PCVX straddle positions are structurally neutral / high-volatility (long premium); the modeled P&L assumes European-style exercise at expiration and ignores early assignment, transaction costs, dividends paid before expiry on the stock leg (when present), and the bid-ask spread on the listed chain. PCVX positions also carry Healthcare sector concentration risk; news flow inside the sector (peer earnings, regulatory shifts, supply-chain headlines) can move PCVX alongside the broader basket even when PCVX-specific fundamentals are unchanged. Always rebuild the position from current PCVX chain quotes before placing a trade.
Frequently asked questions
- What is a straddle on PCVX?
- A straddle on PCVX is the straddle strategy applied to PCVX (stock). The strategy is structurally neutral / high-volatility (long premium): A long straddle buys an ATM call and an ATM put at the same strike, profiting from a large move in either direction; max loss equals the combined debit when the underlying pins to the strike at expiration. With PCVX stock trading near $52.69, the strikes shown on this page are snapped to the nearest listed PCVX chain strike and the premiums come straight from the end-of-day bid/ask midpoint.
- How are PCVX straddle max profit and max loss calculated?
- Upside max profit is unbounded; downside max profit is bounded at the strike minus the combined call plus put debit (reached at zero). Max loss equals the combined debit times 100 (reached when the underlying pins to the strike). Two breakevens at strike plus debit and strike minus debit. For the PCVX straddle priced from the end-of-day chain at a 30-day expiry (ATM IV 52.10%), the computed maximum profit is unbounded per contract and the computed maximum loss is unbounded per contract. Live intraday quotes will differ as the chain moves through the trading session.
- What is the breakeven for a PCVX straddle?
- The breakeven for the PCVX straddle priced on this page is no defined breakeven on the modeled curve at expiration, derived from end-of-day chain premiums. Breakeven is the underlying price at which the strategy's P&L crosses zero ignoring transaction costs and assignment risk. The current PCVX market-implied 1-standard-deviation expected move is approximately 14.94%; if the move sits well outside the breakeven distance, the structure's risk-reward becomes correspondingly tighter.
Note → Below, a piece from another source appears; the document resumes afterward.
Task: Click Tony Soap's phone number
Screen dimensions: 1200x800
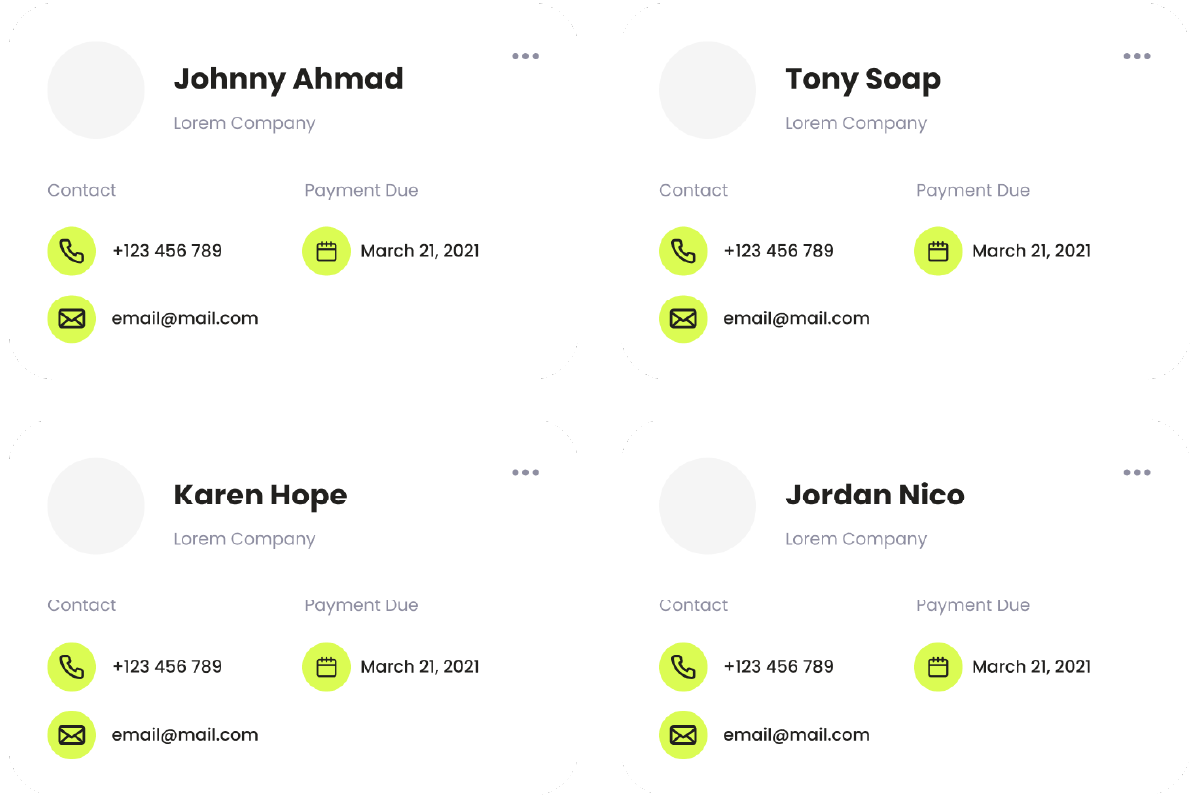Action: [778, 251]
- When should you consider a straddle on PCVX?
- Straddles on PCVX are pure-volatility plays that profit from large moves in either direction; traders typically buy PCVX straddles ahead of earnings, FDA decisions, or other catalysts where the realized move is expected to exceed the implied move priced into the chain.
- How does current PCVX implied volatility affect this straddle?
- PCVX ATM IV is at 52.10% with IV rank near 39.06%, which is mid-range against its 1-year history. Strategy selection depends more on directional thesis and expected move than on a strong IV signal.